By Kristy Puchko | TV Reviews | December 14, 2017 |
By Kristy Puchko | TV Reviews | December 14, 2017 |
Happy Holidays from Riverdale! In the last episode before the holiday break, this beyond bonkers teen drama gave us gift after gift: the return of vicious crone Nana Rose Blossom, Jughead maiming a drug “queenpin,” Betty blackmailed a nun, and later she buried Archie alive! But the biggest news is the identity of the Black Hood has been uncovered. And is anyone else disappointed?
Season two had set up the Black Hood as Riverdale’s own Phantom Killer, with a Zodiac twist. Here was a self-proclaimed avenging angel who was shooting drug users and adulterers, and murdering child molesters and drug dealers. I had suspicions that he wasn’t one masked man, but two. And then I thought that the creep reaching out to Betty wasn’t the Black Hood at all, but rather her domineering and often unhinged mother, Alice. But not according to “Chapter Twenty-Two: Silent Night, Deadly Night.”

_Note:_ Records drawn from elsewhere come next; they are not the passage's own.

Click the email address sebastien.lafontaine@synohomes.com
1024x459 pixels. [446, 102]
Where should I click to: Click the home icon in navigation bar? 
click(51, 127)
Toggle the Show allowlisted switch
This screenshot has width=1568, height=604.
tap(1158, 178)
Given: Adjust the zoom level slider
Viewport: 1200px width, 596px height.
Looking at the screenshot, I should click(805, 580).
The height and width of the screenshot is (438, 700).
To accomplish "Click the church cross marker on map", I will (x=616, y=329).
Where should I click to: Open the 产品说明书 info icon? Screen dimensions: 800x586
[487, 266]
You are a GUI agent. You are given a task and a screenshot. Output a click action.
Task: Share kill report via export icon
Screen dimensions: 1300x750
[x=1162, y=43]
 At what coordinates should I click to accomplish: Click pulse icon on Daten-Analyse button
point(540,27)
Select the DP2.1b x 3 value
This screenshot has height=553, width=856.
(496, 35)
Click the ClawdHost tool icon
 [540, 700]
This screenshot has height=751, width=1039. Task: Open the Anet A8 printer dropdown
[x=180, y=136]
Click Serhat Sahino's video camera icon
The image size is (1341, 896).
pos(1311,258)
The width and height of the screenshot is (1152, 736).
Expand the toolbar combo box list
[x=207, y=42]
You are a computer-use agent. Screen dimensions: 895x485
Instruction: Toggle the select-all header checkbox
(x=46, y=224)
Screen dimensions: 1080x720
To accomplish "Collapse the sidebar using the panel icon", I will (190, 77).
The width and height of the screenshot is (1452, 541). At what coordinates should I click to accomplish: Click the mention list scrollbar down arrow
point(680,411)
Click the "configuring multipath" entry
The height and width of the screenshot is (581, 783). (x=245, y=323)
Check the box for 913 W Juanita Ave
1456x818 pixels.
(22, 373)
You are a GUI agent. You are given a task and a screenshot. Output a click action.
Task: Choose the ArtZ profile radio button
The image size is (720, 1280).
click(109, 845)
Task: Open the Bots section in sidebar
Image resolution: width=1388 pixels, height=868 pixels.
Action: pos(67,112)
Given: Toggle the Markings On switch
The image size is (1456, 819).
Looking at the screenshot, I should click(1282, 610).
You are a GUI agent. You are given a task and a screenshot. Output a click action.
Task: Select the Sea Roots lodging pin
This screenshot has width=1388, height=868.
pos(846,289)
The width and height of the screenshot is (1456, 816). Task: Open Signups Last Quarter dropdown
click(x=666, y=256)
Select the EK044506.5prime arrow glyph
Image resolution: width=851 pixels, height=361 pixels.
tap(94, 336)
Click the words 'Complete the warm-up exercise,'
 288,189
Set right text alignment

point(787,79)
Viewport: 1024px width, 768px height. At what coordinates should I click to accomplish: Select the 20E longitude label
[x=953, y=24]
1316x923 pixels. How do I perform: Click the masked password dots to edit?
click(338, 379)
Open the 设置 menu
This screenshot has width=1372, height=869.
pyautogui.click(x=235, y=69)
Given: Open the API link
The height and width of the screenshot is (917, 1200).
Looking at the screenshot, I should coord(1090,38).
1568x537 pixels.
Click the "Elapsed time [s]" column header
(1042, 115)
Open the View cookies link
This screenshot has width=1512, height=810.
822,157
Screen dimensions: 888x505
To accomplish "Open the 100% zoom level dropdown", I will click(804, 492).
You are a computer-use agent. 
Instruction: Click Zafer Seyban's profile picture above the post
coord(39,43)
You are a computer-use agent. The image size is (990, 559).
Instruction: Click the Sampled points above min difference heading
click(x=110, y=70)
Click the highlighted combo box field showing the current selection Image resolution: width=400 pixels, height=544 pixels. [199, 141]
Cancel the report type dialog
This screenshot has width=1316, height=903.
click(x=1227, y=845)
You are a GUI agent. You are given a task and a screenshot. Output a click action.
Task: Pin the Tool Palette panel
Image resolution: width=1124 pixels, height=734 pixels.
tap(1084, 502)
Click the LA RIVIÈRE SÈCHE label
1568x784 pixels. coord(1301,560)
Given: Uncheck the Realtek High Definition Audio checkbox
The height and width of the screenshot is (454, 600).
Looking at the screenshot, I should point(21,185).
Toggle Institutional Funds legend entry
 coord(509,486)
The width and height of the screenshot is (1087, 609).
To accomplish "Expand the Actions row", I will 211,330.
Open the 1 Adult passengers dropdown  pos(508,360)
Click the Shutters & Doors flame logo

After much running around and the unearthing of the grisly tale of the Riverdale Reaper, last night’s episode would have you believe the Black Hood was Joseph Conway, A.K.A. the creepy janitor Svenson whose been lurking in the high school’s hallways all season. See, as a boy, he was the only witness to the senseless slaying of his entire family. When questioned by the good folk of the town—including Betty’s grandfather and Nana Rose—little traumatized Joseph hastily pointed the finger. In the name of Riverdale justice, a possibly/probably innocent man was captured and buried alive. And naturally all those involved took a group photo to celebrate.
Considering Sheriff Keller is unrelentingly bad at his job, he shot Svenson to death before they could be questioned. So Betty and the gang are left to speculate about his motivations: “Maybe in some backwards way he thought targeting sinners would balance the scales.”
A close-up of Svenson’s bleeding hand revealed he’d chopped off his own finger, which was gift-wrapped and sent to Betty. The gang reasons that Svenson worked nights, so could have spied Miss Grundy molesting Archie in the music room, and could have seen Moose buy drugs from Reggie on school grounds. Perhaps he could have overheard Alice Cooper throwing shade to Mary Andrews about her estranged husband hooking up with Hermione Lodge. But are we to also believe Svenson has been spying on Betty was she was a child repeatedly checking Nancy Drew out of the library as well? It seems a stretch, right? Or at the very least pretty damn lame? I mean, aside from this hasty explanation, how many times is this show going to identify a killer only to have them die before the police can actually interrogate them?
My hope is this is a false ending. At episode’s end, Betty stops burning the evidence in her possession to ponder over the Black Hood that was left for her in the Devil’s House. And Jughead’s ominous voiceover teases, “This isn’t over.” Now, that definitely applies to the mystery of the man buried alive, and who else is in that photo besides representatives from the Cooper and Blossom clans. But I’m holding out hope that there’s a more satisfying answer to this Black Hood business. I mean, with all the wild twists and turns this show deals out with a ponytail flip, how can this basic bitch villain be all there is?!?
Alas, as last night’s ep was the mid-season finale, we won’t know until January 17th, when “Chapter Twenty-Three: The Blackboard Jungle” airs.